新しい加工技術を試作段階から開発したい。富山県には、その研究開発費を助成する「中小企業成長応援ファンド」があります。
対象は県内の中小企業者およびそのグループです。研究開発に直結する経費の2分の1以内、最大300万円が助成されます。
ものづくり技術開発促進事業の要点まとめ
| 項目 | 内容 |
|---|---|
| 申請者 | 事業者(法人・個人事業主) |
| 制度名 | ものづくり技術開発促進事業(第2次募集・富山県) |
| 対象業種 | 業種指定なし(中小企業基本法上の中小企業者およびグループ) |
| 利用目的 | 研究開発(新技術・新製品開発) |
| 対象地域 | 富山県 |
| 従業員数 | 中小企業基本法第2条第1項に規定する中小企業者に該当すること(業種ごとに資本金・従業員数の上限があり、製造業等は資本金3億円以下または従業員300人以下、卸売業は1億円以下または100人以下、小売業は5,000万円以下または50人以下、サービス業は5,000万円以下または100人以下。どちらか一方を満たせば該当) |
| 補助上限額 | 300万円(工具器具・備品費は100万円以内) |
| 補助率 | 対象経費の50%以内 |
| 申請受付 | 2026年9月3日~2026年10月2日17時必着 |
| 公式サイト | 公益財団法人富山県新世紀産業機構「ものづくり技術開発促進事業」 |
対象になる事業者
対象は、富山県内の中小企業者(中小企業基本法第2条第1項に規定する中小企業者)およびそのグループです。
次に該当する場合は対象外になります。
- みなし大企業(大企業が株式の一定割合を持つ等で、中小企業でも対象外になる会社)
- 中小企業等協同組合
- 医療法人
- NPO法人
- 令和7年度に同様の事業で採択中の事業者
この事業は「富山県中小企業成長応援ファンド」の運用益を活用しており、富山県と県内11の金融機関の連携で実施されています。
対象になる経費
対象になるのは、研究開発に直結する経費です。
- 原材料費
- 工具器具・備品費
- 産業財産権導入経費
- 試験検査費
- 委託費
- 専門家謝金・旅費
- 会場借料
- 印刷製本費
販路開拓経費は助成対象になりません。 あくまで研究開発のプロセスにかかる経費が対象で、開発後の販売促進費は別枠で検討する必要があります。
補助額と補助率
助成率は対象経費の50%以内です。助成限度額は300万円(工具器具・備品費は100万円以内)で、助成期間は最長2年度(2025年3月31日まで)です。

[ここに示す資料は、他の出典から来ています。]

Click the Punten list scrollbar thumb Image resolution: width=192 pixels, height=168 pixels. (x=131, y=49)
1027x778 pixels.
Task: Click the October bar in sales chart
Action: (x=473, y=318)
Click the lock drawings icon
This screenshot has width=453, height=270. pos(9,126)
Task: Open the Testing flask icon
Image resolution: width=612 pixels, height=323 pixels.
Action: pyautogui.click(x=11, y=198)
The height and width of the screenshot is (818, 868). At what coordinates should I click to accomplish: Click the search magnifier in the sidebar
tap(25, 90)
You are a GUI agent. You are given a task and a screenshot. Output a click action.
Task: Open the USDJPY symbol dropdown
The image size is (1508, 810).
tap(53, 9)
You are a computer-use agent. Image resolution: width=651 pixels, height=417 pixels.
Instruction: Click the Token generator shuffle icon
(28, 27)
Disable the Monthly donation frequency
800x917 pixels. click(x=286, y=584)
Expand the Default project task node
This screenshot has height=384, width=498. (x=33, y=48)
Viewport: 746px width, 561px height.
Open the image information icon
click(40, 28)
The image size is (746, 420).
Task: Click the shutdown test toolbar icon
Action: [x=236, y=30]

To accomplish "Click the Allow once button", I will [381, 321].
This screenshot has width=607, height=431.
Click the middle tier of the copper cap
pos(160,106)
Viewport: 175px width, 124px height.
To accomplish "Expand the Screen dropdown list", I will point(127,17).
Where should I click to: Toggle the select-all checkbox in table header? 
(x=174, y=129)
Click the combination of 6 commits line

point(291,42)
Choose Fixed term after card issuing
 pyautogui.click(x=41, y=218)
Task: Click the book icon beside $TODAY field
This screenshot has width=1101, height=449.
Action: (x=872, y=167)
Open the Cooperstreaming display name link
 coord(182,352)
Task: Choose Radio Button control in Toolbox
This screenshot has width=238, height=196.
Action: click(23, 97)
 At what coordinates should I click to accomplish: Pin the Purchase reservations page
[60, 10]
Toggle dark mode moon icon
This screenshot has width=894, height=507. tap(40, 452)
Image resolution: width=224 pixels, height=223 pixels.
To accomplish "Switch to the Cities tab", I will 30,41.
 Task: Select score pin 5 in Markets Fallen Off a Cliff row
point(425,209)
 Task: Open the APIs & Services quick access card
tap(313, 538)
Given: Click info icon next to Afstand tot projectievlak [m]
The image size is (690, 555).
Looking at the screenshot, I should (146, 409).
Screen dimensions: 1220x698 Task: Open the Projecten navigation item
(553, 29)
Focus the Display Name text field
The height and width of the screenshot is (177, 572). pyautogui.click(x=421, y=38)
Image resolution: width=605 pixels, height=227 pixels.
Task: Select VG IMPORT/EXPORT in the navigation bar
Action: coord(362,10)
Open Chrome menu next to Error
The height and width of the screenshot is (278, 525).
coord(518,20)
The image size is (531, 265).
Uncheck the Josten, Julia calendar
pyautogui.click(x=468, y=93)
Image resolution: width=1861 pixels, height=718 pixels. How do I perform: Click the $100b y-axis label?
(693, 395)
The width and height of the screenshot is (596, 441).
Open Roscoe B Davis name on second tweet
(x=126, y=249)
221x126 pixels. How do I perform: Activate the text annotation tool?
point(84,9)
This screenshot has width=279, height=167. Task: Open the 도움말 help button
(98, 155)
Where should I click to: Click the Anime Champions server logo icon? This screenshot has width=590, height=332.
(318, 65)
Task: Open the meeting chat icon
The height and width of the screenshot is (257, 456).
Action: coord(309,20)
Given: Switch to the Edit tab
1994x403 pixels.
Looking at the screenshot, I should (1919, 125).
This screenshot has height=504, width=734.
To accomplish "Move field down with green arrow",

たとえば新しい加工技術の試作に、原材料費150万円・試験検査費100万円・工具器具費80万円の合計330万円をかける場合を考えます。
- 原材料費・試験検査費(合計250万円): 助成率50%で125万円
- 工具器具・備品費(80万円): 助成率50%で40万円だが、上限100万円の枠内なのでそのまま40万円
この例では合計165万円の助成が見込めます。工具器具・備品費だけ別枠で上限が設定されているため、機器類への投資が多い計画では按分に注意してください。
申請の流れ
- 事業計画を作成する
- 金融機関または商工団体から意見書を取得する(任意)
- 必要書類を添えて郵送または持参で申請する
- 審査・採択決定
- 事業実施
- 実績報告
第2次募集の受付期間は、2026年9月3日(木)から10月2日(金)午後5時必着です。
落ちる・返還になる要因
この事業でとくに注意が必要なのは、販路開拓経費を研究開発費として計上してしまうケースです。販路開拓経費は助成対象としないと明記されているため、開発と販売促進の経費を切り分けて計画する必要があります。
このほか、次のような点にも注意してください。
- みなし大企業に該当する
- 令和7年度に同様の事業ですでに採択されている
- 工具器具・備品費を上限100万円を超えて計上する
よくある質問
中小企業者とはどのような会社ですか?
中小企業基本法第2条第1項に規定する中小企業者です。業種ごとに資本金・従業員数の基準が決まっており、製造業その他は資本金3億円以下または従業員300人以下、卸売業は1億円以下または100人以下、小売業は5,000万円以下または50人以下、サービス業は5,000万円以下または100人以下で、どちらか一方を満たせば該当します。
販路開拓の費用も対象になりますか?
対象になりません。この事業は研究開発に直結する経費に限定されており、販路開拓経費は助成対象外です。
助成期間はどのくらいですか?
最長2年度です。2025年3月31日までが助成期間の上限になります。
グループでの申請もできますか?
できます。中小企業者だけでなく、中小企業者のグループも対象になります。
意見書は必ず必要ですか?
金融機関または商工団体からの意見書取得は任意です。必須ではありませんが、審査の参考資料として提出が推奨されます。